Democrats are calling attention to the effect that voter ID laws which have swept through state legislatures this year could have on voter turnout. But voter ID laws aren’t the only restrictive measures imposed on the right to vote which civil rights organizations say are going to hurt voter turnout.
Take Florida. Voters there are already asked to show a photo ID when they vote. Now thanks to a law passed by Florida lawmakers, they’re less likely to be registered in the first place.The bill, HB 1355, shortened the length of the sunshine state’s early voting period and stopped voters from being able to change their address at the polls.
But the law’s restrictions on third-party voter registration groups could do the most damage, and have already forced one of the oldest voter education groups out of the voter registration game altogether. Such groups would face stiff fines unless they turned in voter registration cards within 48 hours of them being filled out.
The League of Women Voters announced they were dropping their voter registration program just after the law was rushed through by Republicans in the legislature in May.
Deirdre MacNabb, president of the Florida League of Women Voters, told TPM in a phone interview this week that they just couldn’t operate under the restrictions.

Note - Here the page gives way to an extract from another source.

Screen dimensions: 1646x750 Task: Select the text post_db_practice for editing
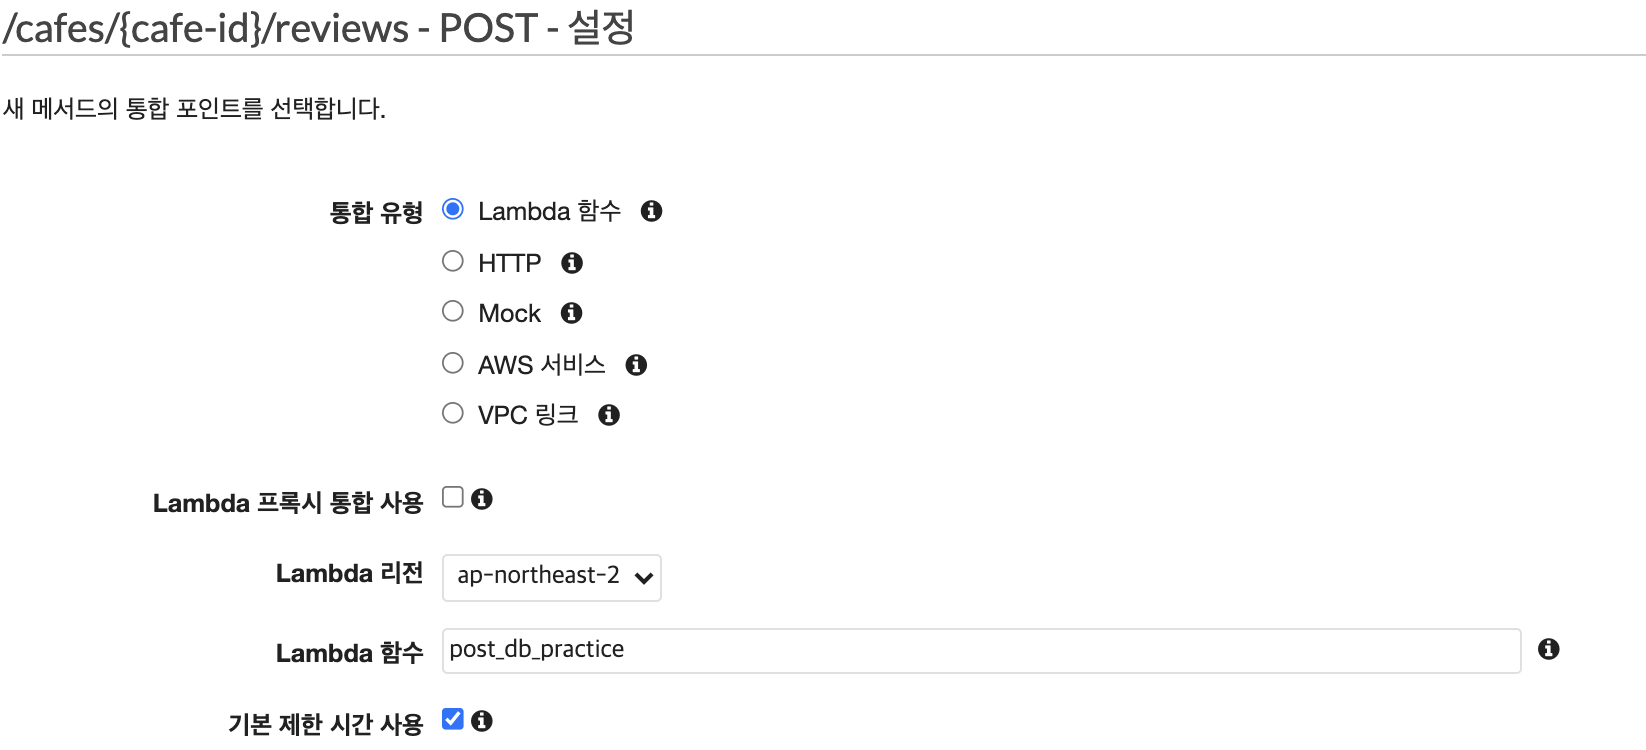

“When we looked at the laws, we felt that this would put our thousands of volunteers across the state who have registered voters for 70 years in Florida at a grave disadvantage,” MacNabb said.
Volunteers would have to have “a secretary on one hand and a lawyer on the other hand as they registered voters,” MacNabb said.
“We did not feel that we as an organization could ask our volunteers to undergo that kind of vague, restrictive and punitive restriction which the legislature has tried to impose,” MacNabb said.
MacNabb said her organization is reviewing its legal options and considering taking action against the law. She was reluctant to say what the motivation was behind the laws, saying she was only focused on what the outcome would be.
“I think the outcome will very clearly be much less opportunity to new eligible voters to have access to third-party registration groups,” MacNabb said. “We think it will make it likely we will see far more use of provisional ballots, and it will be much less convenient, especially for working citizens, to get to the polls for early voting.”